# Sako Finland Rings



## glenway (Mar 27, 2011)

Was going to use these Sako scope rings on a one-inch-tube scope but learned they sport a .945 ID. Any ideas on what they may fit? They are quite old and have slotted-head screws. The construction is very substantial blued steel.

I think they may be Sako specific, because of the built-in stop (seen on the right photo). I'm thinking maybe they are made for another tube diameter in millimeters but am unaware of European scope designs from the past.

Just so you know, I inherited these. Now, I want to either use them or send them down the road.


----------



## youngdon (Mar 10, 2010)

.945 = 24.003 MM....

What is stamped on the bottom ? 23.4 ?

.They look like they are cut for a rimfires dovetails. Could these be from an old 5mm that came with a European scope ?


----------



## glenway (Mar 27, 2011)

My mistake.

The rings are actually made for 1-inch tube scopes (and stamped 25.4, YD) but I believe they are Sako-specific, because of the built-in stop and the fact that the dovetail doesn't fit a Weaver base. The dovetail is not cut deep enough for the Weaver base but it's wide enough. I checked the Sako website and similar rings are offered with the same stop.

## Source data
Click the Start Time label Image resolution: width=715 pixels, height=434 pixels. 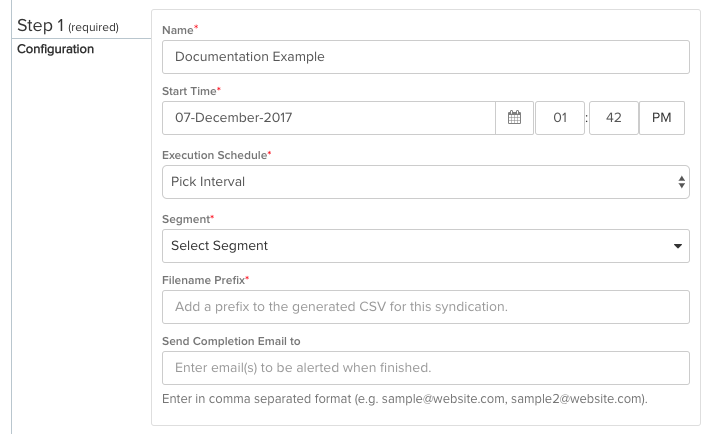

## Task goal
Render this sentence from the forum thread on Sako scope rings in Spanish: "I checked the Sako website and similar rings are offered with the same stop."

## Response
Revisé el sitio web de Sako y se ofrecen anillas similares con el mismo tope.